13. Dr. Patil who had examined the patient at the time of recording of this dying declaration deposed as P.W. 9. He stated that at the request of the Special Judicial Magistrate, he examined the patient and found that the patient was conscious, oriented and responding to the commands. He admitted having made requisite endorsement on the dying declaration Exhibit-25. His cross-examination too, does not disclose any infirmity to warrant any suspicion about recording of dying declaration.
14. In this case, the question of tutoring by parents is unlikely to arise because victim's father P.W. 1 Rama stated that on learning of the incident, he searched for his daughter at hospital at Sarasbaug first, then at Sasoon hospital and ultimately he came to K.E.M. Hospital, Pune. Thus, by the time he reached, patient's history was known atleast to P.W. 3 -Dr. Selukar. The contention of the learned counsel for the appellant about admission of the victim after her father reached and after sum of Rs 1500/-was brought from the cupboard in victim's house is incorrect. That admission refers to admission in a special room in the hospital.

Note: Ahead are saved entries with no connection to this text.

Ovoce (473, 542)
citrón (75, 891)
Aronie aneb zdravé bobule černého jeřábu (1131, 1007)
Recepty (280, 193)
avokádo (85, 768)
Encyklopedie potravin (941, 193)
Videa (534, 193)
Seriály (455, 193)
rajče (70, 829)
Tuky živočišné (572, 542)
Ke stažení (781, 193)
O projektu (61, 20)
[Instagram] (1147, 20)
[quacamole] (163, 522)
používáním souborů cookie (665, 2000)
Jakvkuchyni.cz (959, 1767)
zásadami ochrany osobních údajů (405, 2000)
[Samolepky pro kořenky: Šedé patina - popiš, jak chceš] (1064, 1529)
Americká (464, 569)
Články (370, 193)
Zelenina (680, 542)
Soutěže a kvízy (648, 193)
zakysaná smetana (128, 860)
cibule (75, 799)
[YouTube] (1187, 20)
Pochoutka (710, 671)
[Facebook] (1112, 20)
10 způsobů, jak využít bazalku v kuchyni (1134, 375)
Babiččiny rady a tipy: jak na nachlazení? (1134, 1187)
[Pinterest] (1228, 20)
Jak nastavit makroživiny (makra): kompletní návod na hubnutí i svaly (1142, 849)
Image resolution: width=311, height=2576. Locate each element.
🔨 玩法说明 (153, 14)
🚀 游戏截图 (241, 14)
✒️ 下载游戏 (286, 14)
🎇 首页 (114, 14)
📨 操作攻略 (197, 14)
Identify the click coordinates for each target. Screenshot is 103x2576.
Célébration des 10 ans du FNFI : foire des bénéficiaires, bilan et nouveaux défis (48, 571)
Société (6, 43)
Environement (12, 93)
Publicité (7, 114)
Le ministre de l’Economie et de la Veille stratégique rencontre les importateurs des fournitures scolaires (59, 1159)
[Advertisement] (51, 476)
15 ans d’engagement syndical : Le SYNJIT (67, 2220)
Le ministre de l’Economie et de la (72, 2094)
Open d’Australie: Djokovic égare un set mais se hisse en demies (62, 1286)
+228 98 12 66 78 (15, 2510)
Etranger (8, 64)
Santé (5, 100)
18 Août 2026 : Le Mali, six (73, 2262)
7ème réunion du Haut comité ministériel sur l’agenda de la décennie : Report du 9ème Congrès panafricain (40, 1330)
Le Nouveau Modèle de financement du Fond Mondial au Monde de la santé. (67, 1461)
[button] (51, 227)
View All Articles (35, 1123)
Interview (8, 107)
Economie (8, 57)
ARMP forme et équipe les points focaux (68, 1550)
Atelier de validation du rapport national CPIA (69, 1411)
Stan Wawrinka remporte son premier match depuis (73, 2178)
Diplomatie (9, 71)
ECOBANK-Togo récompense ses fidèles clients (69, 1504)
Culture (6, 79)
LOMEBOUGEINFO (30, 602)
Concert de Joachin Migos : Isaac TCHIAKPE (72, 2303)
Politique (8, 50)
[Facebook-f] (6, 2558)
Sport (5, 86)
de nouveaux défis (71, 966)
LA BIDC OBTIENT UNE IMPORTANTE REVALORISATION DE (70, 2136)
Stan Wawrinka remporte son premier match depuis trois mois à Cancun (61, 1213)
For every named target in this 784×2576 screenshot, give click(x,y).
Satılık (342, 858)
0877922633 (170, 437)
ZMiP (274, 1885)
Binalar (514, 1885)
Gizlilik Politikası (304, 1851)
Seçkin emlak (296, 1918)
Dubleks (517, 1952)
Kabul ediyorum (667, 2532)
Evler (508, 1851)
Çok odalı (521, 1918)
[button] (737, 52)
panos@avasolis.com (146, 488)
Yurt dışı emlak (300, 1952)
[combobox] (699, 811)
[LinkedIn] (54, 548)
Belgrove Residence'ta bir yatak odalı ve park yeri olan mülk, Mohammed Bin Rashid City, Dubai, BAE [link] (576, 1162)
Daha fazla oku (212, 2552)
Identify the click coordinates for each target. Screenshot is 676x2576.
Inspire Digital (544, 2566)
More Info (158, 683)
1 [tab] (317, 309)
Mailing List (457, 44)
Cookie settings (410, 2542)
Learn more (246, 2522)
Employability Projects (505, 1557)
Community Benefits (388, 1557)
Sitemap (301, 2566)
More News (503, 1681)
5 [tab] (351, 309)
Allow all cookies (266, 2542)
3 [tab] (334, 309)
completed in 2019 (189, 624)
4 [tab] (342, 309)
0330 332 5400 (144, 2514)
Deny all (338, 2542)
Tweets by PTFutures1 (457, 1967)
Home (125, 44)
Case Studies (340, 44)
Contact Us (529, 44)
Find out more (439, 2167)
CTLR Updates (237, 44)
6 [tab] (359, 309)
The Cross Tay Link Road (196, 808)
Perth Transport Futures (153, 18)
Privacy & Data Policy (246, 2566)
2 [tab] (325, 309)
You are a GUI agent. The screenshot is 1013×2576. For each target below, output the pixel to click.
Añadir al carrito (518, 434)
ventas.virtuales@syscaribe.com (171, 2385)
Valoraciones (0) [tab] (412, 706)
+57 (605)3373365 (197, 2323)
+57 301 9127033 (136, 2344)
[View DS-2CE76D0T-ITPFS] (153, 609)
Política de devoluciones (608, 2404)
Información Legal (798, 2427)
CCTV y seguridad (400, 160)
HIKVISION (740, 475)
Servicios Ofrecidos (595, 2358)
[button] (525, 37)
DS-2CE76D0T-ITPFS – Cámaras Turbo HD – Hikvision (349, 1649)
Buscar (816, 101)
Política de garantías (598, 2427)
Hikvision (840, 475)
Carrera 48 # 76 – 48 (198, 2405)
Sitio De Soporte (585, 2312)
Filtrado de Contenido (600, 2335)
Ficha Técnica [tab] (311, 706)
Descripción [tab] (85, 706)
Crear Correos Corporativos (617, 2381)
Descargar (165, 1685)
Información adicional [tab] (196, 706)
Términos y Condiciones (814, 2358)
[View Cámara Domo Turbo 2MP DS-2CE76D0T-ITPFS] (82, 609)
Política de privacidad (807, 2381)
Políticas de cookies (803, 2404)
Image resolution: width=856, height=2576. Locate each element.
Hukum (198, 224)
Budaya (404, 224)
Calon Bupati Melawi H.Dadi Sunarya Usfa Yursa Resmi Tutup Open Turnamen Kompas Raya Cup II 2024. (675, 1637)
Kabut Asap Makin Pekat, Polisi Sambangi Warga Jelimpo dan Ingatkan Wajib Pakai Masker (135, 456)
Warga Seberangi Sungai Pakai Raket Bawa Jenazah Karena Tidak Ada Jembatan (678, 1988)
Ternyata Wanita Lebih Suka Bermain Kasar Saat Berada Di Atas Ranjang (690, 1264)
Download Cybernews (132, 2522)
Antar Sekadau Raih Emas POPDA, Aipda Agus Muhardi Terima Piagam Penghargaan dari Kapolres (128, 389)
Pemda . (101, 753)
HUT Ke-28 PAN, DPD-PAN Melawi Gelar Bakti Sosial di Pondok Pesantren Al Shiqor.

15. The dying declaration recorded by P.W. 7 Special Judicial Magistrate Sasne, statement recorded by Police Head Constable -P.W. 6 Ranvare and the history taken down by P.W. 3 -Dr Selukar, all consistently point to the complicity of the accused in the incident. There is no reason why mother of four kids will falsely name her husband as the perpetrator of ghastly act of setting her on fire if it were not true.
16. The findings are fortified from the evidence of P.W. 2 -Dada Bhalerao -a panch, in whose presence, underwear of the accused was seized vide panchnama Exhibit-13. P.W. 8 -Investigating Officer P.S.I. Mohite stated that he sent the property to Forensic Science Laboratory by his letter Exhibit-27. The report of the Laboratory in respect of this underwear is at Exhibit-33. It shows that kerosene residues were found on underwear. It is not conceivable that kerosene residues would be found on an underwear of the accused in the process of extinguishing the fire. Kerosene would be found only if the under wear was on the person of the accused when he was sprinkling kerosene. If he was away from the victim when the victim had caught fire and went only to extinguish the fire, where is the question of his underwear getting stained with the kerosene? Therefore, this scientific evidence debunks the pretences of innocence of the accused.
17. The re-appraisal of the evidence done by us with the help of learned Counsel, leaves us in no doubt that the learned trial judge rightly held the appellant guilty of the offence under section 302. The sentence imposed also does not call for any interference. Consequently, we dismiss the appeal and direct the appellant to surrender to his bail. The learned Additional Sessions Judge, Pune shall take steps to commit the appellant to prison to serve out his remaining sentence.